First came the generals and officers with their arrogant struts. Someone
in the crowd yelled, "They smell of deodorant, the bastards."
Guards had a hard time keeping the Russians - mostly women -- from
rushing them.
Then came a column of German soldiers, emaciated, unshaven, all in
pitiful rags and filthy, some in bloodstained bandages. He says,
"The street fell silent; the only thing you could hear was
shuffling boots and creaky crutches."
An elderly women in tattered boots gently pushed a policeman aside
saying, "Let me through." There was something about her that
made the policeman step aside. She walked up to a German so exhausted he
could hardly walk and handed him the end of a loaf of black bread.

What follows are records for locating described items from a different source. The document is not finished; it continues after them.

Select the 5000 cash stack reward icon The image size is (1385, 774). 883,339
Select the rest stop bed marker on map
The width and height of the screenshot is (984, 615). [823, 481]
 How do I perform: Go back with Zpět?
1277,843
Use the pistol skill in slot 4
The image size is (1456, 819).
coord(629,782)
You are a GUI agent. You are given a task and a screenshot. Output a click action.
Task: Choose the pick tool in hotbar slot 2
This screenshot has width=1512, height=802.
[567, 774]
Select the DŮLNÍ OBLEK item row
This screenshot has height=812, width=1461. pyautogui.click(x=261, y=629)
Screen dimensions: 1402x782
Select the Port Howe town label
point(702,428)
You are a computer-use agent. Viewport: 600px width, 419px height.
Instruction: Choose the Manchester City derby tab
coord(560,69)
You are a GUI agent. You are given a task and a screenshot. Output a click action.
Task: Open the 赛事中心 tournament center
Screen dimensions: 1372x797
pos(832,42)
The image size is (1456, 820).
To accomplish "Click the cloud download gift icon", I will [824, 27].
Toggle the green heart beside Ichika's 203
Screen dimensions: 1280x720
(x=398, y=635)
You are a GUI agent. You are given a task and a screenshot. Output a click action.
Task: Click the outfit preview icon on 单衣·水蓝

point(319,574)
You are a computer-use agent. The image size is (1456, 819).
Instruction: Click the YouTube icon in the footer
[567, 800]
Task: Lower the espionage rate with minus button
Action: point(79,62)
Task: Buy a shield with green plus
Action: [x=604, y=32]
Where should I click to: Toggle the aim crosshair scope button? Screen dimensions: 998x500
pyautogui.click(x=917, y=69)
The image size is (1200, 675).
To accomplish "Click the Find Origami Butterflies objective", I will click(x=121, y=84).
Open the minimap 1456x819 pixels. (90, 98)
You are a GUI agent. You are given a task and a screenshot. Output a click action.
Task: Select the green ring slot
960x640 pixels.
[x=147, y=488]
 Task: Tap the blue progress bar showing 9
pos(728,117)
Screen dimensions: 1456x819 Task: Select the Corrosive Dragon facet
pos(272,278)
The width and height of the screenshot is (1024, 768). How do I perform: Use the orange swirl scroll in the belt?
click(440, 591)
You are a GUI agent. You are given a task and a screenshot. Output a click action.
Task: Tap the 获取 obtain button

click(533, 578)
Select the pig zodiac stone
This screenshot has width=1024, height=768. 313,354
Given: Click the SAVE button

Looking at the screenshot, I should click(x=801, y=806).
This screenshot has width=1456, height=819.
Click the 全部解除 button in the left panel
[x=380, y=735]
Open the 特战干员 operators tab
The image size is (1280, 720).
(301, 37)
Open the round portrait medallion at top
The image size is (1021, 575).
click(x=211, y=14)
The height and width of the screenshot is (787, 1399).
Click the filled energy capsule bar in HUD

Suddenly women started running up to the soldiers shoving bread and
cigarettes into their hands. They were enemies no longer. They were
people.
We all have an instinctive knowledge it's not the poor soldiers on
either side that start the wars. They just do the killing and the dying.
They are the ones who step on the land mines and get legs blown off.
They're the ones captured and abused, taking the brunt of hatred they
did not desire to create.
This eyewitness account gave me the opening to look with compassion on
our current enemies. Not the terrorists who fly planes into building and
blow up innocent people or those who would bomb and starve women and
children to cram their own idea of "democracy" down their
throats. But those poor souls on both sides who get out front and take
the bullets, shrapnel and bayonets.
I cannot hate the citizens of another country just because someone wants
me to hate them. They are the victims of a tyrant who would as soon kill
them for opposing him as to kill us. In this "war," they are
two-way victims - victims of their own dictator and victims of our bombs
and sanctions. Like many Americans, they hold their babies in their arms
while they die from lack of medical attention.
Someday we will learn how to present the beauty and highest values of
America as skillfully as we make star war weapons that level entire
cities. We'll zip open our chests and say, "Look at this good
heart. All we want is to be your friends. Let us join hands and be
brothers and sisters and create a decent world for our children."
I pray for that day. How I hope to live to see it.